In the first part of this session, I will start with the basics and briefly cover the foundations of NLG - modeling, training, decoding and model evaluation. Then we will take a deeper dive using the example of CodeT5, a pre-trained encoder-decoder model for programming languages (released by Salesforce Research last month, in September 2021). The talk will cover how CodeT5 works, its state-of-the-art benchmark results, and how it could aid software development with text-to-code generation, auto-completion, summarization, etc.
Speaker: Unmesh Kulkarni
Speaker Bio:
Unmesh Kulkarni is currently at Adobe working on product marketing strategy & operations for innovation & collaboration projects, and he also serves as an advisor to AI startups. Previously, Unmesh was VP of Product & Engineering at Civitas AI, where he led development of NLP-based virtual assistant product that helps cities connect with their residents. Prior to that he was VP of Engineering & Product Delivery at Covad and VP of Products at EVault, a Cloud Data company.
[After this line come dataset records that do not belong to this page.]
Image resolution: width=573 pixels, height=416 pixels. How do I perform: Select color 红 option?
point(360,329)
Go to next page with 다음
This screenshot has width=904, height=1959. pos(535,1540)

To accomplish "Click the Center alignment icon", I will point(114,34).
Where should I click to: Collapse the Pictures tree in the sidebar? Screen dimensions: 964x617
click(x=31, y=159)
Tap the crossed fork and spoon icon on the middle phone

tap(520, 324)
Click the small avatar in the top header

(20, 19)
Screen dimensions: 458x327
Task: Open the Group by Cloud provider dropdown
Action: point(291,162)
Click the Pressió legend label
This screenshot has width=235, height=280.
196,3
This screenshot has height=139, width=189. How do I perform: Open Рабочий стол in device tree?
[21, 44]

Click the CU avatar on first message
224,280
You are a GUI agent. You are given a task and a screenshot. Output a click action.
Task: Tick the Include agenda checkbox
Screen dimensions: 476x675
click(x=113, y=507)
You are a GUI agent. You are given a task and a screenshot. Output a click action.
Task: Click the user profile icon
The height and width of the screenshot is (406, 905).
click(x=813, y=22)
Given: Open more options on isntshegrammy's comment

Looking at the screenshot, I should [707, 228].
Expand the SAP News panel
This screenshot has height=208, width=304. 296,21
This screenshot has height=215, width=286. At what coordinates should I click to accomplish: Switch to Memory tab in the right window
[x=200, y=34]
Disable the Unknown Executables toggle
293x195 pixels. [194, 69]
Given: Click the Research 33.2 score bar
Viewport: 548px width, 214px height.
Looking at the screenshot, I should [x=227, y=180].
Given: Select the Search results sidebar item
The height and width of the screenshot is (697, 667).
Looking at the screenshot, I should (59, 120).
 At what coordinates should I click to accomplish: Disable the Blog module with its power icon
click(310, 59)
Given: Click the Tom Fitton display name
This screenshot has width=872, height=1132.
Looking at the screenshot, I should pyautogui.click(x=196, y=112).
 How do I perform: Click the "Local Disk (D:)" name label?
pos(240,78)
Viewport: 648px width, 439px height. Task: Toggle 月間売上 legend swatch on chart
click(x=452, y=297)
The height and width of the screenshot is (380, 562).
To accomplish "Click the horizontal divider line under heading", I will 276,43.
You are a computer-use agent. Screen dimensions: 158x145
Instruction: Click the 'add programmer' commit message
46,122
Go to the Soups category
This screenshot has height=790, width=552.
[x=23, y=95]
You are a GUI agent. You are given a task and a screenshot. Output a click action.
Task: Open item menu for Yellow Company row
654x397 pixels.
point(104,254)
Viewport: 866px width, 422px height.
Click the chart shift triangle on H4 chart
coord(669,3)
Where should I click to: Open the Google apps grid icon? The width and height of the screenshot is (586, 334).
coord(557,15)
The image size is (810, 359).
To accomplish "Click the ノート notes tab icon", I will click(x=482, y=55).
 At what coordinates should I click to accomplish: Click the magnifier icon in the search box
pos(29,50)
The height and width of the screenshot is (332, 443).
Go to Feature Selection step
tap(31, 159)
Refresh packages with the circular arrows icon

Unmesh has an MBA from the Wharton School and an MS of Computer Science from IIT (Kanpur).
Related Paper:
"CodeT5: Identifier-aware Unified Pre-trained Encoder-Decoder Models for Code Understanding and Generation" by Yue Wang et al,
https://arxiv.org/pdf/2109.00859.pdf
Code: https://github.com/salesforce/CodeT5
Agenda:
7-7:15 pm Meet and greet
7:15-8:15 pm Paper presentation and group discussion
8:15-8:30 pm Additional discussions